With a straightforward implementation, the preprocessor has to
generate
a sequence of integer constants as text, and then later compiler phases
have to parse that text sequence and generate the corresponding code.
Given:
const unsigned char data[4] = {
#embed "four_bytes.dat"
}
That 4 byte data file is translated to something like "1, 2, 3,
4", then
converted into a stream of tokens, then those tokens are parsed, then,
given the context, the original 4-byte sequence is written into the
generated object file.
For a very large file, that could be a significant burden. (I don't
have any numbers on that.)
I do :
>
<https://www.open-std.org/jtc1/sc22/wg14/www/docs/n3017.htm#design-efficiency-metrics>
>
(That's from a proposal for #embed for C and C++. Generating the
numbers and parsing them is akin to using xxd.)
>
More useful links:
>
<https://thephd.dev/embed-the-details#results>
<https://thephd.dev/implementing-embed-c-and-c++>
>
(These are from someone who did a lot of the work for the proposals,
and prototype implementations, as far as I understand it.)
Note that I can't say how much of a difference this will make in real
life. I don't know how often people need to include multi-megabyte
files in their code. It certainly is not at a level where I would
change any of my existing projects from external generator scripts to
using #embed, but I might use it in future projects.
>
>An optimized version might have the preprocessor generate some>
compiler-specific binary output, say something like "@rawdata N"

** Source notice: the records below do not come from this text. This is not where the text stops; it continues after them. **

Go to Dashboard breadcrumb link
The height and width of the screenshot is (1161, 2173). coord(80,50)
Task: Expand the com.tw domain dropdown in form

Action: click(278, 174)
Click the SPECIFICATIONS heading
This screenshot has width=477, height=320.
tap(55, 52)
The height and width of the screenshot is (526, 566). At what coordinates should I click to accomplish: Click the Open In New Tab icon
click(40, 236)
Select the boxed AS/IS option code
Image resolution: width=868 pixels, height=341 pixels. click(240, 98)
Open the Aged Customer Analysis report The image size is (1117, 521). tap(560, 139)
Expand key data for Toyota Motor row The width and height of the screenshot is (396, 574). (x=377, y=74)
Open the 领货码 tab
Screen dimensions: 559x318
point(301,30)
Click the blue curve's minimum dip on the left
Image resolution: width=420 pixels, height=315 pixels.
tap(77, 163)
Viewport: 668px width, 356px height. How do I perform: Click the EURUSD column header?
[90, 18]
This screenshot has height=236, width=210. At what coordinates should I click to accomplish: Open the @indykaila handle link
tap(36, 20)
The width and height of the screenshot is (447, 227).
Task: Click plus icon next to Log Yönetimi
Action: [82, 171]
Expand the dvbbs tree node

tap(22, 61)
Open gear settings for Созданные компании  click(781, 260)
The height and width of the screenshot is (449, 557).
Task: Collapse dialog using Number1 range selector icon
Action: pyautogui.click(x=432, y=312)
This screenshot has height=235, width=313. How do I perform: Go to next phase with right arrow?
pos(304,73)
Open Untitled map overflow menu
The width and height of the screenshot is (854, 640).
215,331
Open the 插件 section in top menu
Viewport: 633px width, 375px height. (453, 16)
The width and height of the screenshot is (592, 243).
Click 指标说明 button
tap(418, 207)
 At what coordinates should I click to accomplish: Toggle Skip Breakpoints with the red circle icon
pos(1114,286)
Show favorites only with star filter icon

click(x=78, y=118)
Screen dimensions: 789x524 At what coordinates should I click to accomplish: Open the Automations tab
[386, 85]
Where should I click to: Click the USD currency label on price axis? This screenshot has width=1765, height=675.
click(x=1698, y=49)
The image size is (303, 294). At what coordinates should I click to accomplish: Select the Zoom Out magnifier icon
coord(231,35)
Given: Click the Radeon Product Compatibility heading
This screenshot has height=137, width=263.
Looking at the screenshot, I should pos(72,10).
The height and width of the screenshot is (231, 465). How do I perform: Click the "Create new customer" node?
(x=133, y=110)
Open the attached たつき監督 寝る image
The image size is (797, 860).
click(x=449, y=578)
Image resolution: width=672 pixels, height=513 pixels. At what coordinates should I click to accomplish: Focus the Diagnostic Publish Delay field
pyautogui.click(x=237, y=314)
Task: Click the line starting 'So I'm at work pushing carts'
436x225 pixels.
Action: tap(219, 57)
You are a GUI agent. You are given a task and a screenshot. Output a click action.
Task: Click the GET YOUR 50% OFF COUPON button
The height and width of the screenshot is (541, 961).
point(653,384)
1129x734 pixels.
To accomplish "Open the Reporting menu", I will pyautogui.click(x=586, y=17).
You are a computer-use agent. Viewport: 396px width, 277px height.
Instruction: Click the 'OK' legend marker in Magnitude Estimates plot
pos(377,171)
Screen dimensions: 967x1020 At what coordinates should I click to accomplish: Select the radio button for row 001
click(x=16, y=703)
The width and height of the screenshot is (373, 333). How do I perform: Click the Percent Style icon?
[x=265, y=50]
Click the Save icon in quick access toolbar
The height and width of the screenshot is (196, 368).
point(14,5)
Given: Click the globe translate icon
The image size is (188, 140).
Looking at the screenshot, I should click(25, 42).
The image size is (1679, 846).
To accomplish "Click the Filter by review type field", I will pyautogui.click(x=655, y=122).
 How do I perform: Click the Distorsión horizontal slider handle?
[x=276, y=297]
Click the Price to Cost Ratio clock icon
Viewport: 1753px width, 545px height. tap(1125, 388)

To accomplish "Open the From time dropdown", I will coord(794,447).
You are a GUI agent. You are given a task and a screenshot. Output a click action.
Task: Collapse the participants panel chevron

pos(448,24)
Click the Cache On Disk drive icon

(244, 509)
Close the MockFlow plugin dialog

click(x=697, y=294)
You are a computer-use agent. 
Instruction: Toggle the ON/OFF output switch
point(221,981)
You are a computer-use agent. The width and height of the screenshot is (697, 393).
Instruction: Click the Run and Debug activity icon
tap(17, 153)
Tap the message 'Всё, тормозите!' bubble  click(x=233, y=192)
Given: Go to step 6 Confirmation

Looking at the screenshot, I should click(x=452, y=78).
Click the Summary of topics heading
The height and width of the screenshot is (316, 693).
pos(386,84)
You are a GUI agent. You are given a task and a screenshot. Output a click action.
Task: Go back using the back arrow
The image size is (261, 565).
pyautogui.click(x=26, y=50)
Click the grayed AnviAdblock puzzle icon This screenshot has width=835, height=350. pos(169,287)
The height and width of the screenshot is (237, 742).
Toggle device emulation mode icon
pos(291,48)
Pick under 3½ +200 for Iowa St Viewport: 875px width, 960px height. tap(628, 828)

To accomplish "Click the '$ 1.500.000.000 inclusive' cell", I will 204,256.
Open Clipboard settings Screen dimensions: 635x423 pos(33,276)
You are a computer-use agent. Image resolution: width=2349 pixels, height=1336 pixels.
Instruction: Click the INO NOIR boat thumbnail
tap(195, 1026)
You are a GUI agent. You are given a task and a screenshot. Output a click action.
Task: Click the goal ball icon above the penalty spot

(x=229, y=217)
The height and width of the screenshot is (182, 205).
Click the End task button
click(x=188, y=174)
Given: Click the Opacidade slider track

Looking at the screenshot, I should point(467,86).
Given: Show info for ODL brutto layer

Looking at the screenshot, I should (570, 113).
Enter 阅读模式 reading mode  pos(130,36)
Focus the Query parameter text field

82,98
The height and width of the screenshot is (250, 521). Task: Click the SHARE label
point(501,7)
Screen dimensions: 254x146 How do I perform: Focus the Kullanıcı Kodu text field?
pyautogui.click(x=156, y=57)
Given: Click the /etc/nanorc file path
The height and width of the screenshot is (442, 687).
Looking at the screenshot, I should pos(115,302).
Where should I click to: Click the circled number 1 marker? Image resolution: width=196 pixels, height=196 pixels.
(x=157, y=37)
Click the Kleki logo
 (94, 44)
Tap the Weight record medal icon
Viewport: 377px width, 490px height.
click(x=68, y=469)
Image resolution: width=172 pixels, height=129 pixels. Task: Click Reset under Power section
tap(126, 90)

followed by N bytes of raw data. Later compiler phases recognize the
"@rawdata" construct and directly dump the data into the object file in
the right place. Making #embed generate @rawdata is only part of the
solution; the compiler has to implement @rawdata in a way that allows it
to be used inside an initializer, or perhaps in any other appropriate
context.
That's the idea. In theory, C pre-processors and C compilers are
independent programs with a standardised format between them - in
practice, they are often part of the same binary, and almost
invariably come from the same developers. The "cpp" program may have
to generate standard preprocessed output, and the "cc" program may
have to accept standard preprocessed output, but there is nothing to
stop the pair of programs supporting extended formats that are more
efficient.
>This could be substantially more efficient for something like:>
static const unsigned char data[] = {
#embed "bigfile.dat"
};
Of course it wouldn't handle my test case above. But #embed can
take
parameters, so it could generate the standard sequence by default and
"@rawdata" if you ask for it.
I don't know whether this kind of optimization is worthwhile, i.e.,
whether the straightforward implementation really imposes significant
commpile-time performance penalties that @rawdata or equivalent can
solve. I also don't know whether existing implementations will
implement this kind of optimization (so far they haven't implemented
#embed at all).
Prototypes have been made, and they do have such optimisations. How
things end up in real tools remains to be seen, of course.